BREAKING NEWS

Hawaii volcano eruption enters new phase as crater falls quiet

As lava continued to pour vigorously from the ground through fissures at the foot of Kilauea Volcano, the month-old eruption on Hawaii's Big Island has entered a new, seemingly calmer phase inside the summit crater, government scientists said on Friday.
But vulcanologists monitoring and measuring Kilauea's every move during the past four weeks hastened to add the latest change in the volcano's behavior, while undoubtedly significant, leaves them uncertain about what will follow.
The summit crater, which began ejecting ash and volcanic rock in periodic, daily eruptions in mid-May, has largely fallen quiet since Wednesday, Kyle Anderson, a U.S. Geological Survey (USGS) geophysicist, told reporters in a conference call.
The apparent reason, newly revealed in footage recorded by drone aircraft flown over the summit, is that tons of rocky material shaken loose from the inside walls of the crater vent have plugged up the bottom of the void, Anderson said.
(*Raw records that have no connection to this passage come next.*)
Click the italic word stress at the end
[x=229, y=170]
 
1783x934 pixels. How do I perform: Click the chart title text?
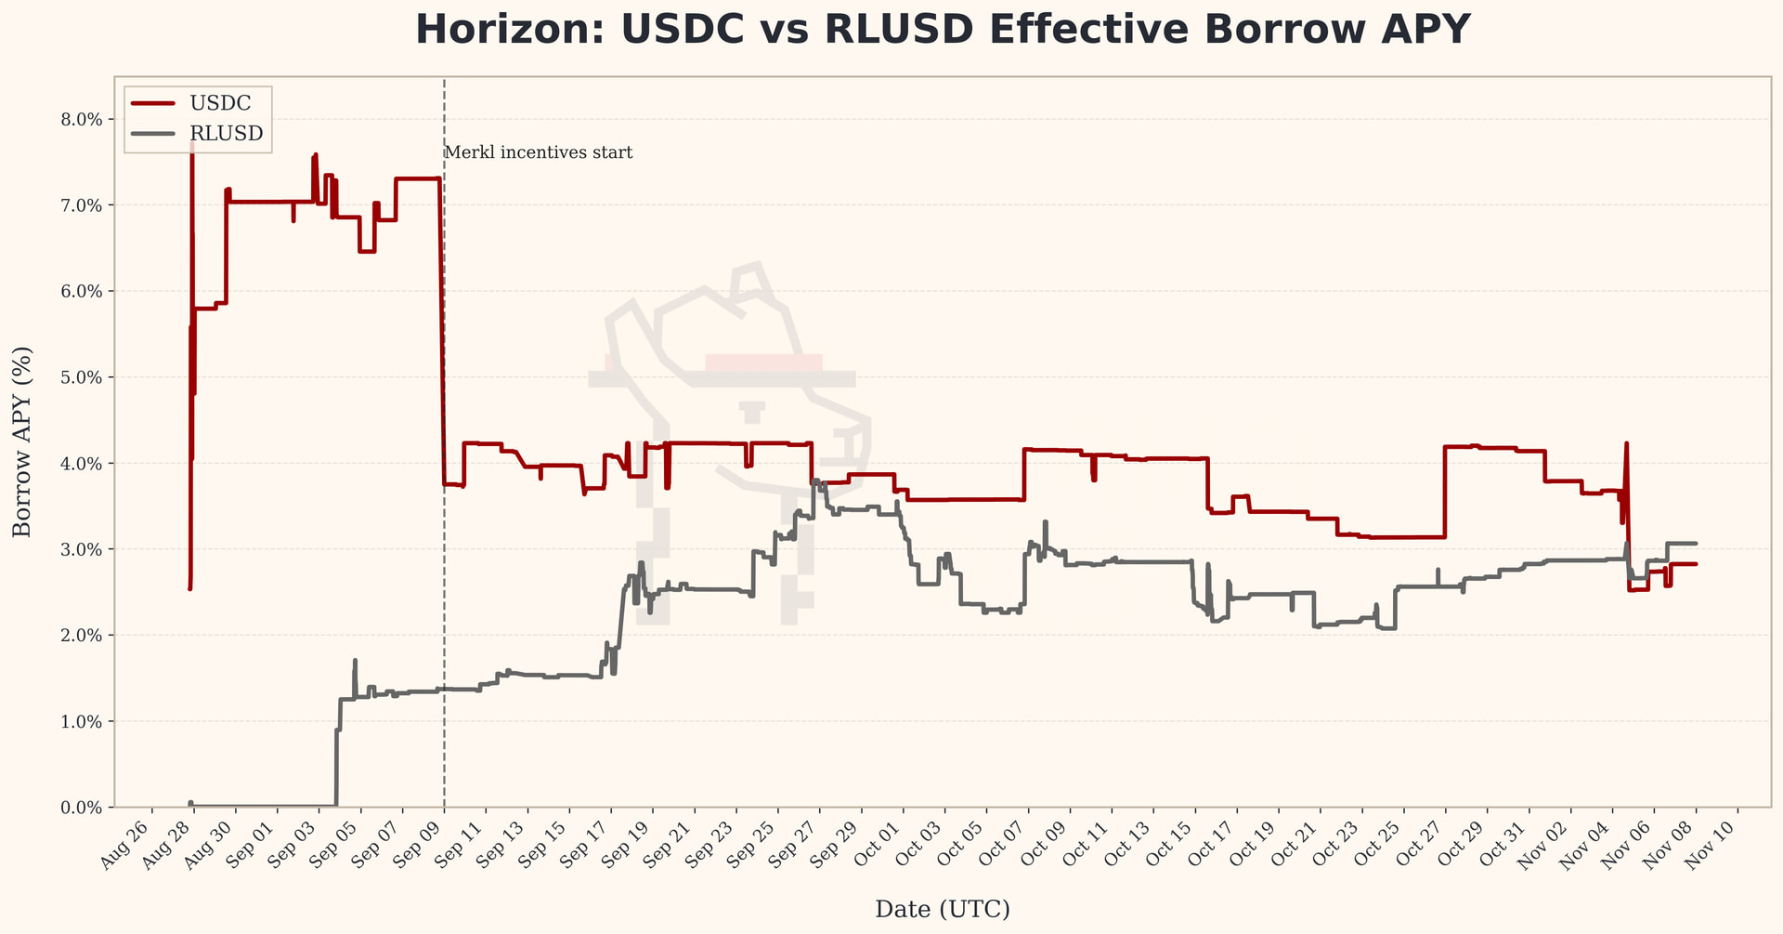[943, 30]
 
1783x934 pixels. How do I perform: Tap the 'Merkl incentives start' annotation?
[539, 152]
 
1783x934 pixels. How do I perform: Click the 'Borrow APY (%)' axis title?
[22, 441]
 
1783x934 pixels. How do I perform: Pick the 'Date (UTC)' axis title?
[943, 909]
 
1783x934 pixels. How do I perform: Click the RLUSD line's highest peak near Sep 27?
[814, 480]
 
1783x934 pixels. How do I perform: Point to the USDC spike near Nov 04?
[1626, 444]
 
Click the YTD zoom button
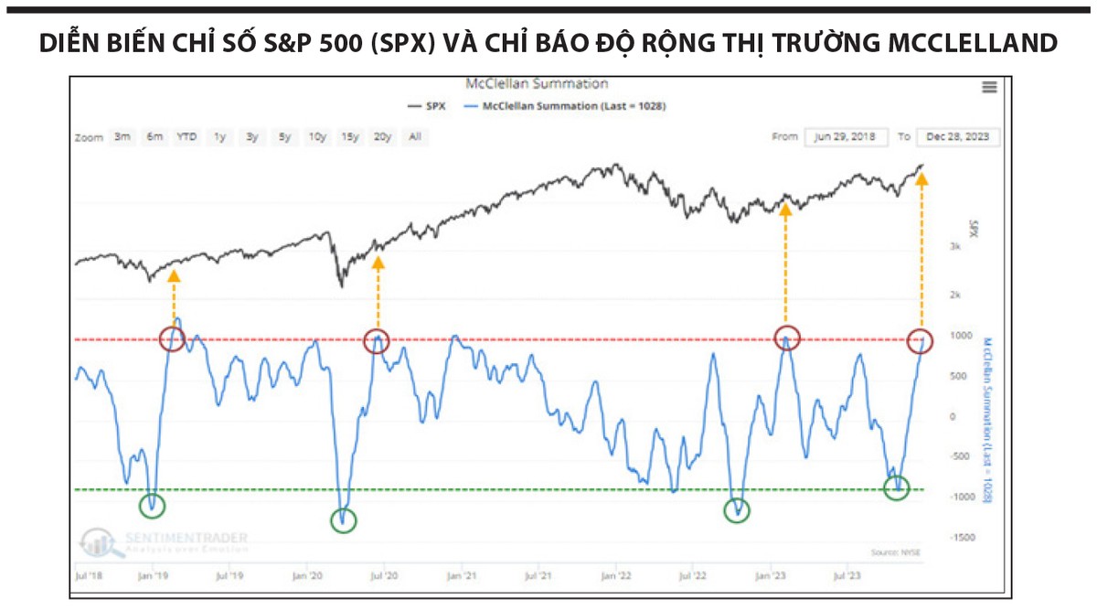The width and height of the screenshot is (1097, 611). (x=186, y=137)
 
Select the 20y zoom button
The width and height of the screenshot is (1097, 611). (x=382, y=137)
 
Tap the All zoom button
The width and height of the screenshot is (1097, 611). (x=414, y=137)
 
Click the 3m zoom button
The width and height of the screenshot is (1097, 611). (x=122, y=137)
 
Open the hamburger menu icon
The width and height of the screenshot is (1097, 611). (x=989, y=87)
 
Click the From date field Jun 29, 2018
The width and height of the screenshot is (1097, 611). (x=847, y=137)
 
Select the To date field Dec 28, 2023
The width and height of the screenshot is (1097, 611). (x=958, y=137)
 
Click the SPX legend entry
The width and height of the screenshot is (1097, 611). (x=431, y=106)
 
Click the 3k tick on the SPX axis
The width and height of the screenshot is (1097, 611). (x=953, y=247)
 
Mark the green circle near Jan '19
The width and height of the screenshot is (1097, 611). (x=153, y=504)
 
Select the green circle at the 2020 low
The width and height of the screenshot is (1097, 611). (x=343, y=520)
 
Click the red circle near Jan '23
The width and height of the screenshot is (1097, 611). (x=786, y=338)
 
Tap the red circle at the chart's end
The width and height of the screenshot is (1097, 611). (x=921, y=340)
What happens next is unknown.
"It's possible that new explosions will blast through the rubble at the bottom of the vent, and these may or may not be larger than previous explosions," he said. "It's also possible that the vent could become permanently blocked, ending the explosions entirely."
In any case, the volcano's behavior ultimately hinges on the ebb and flow of huge rivers of molten rock called magma, the term for lava while it remains underground.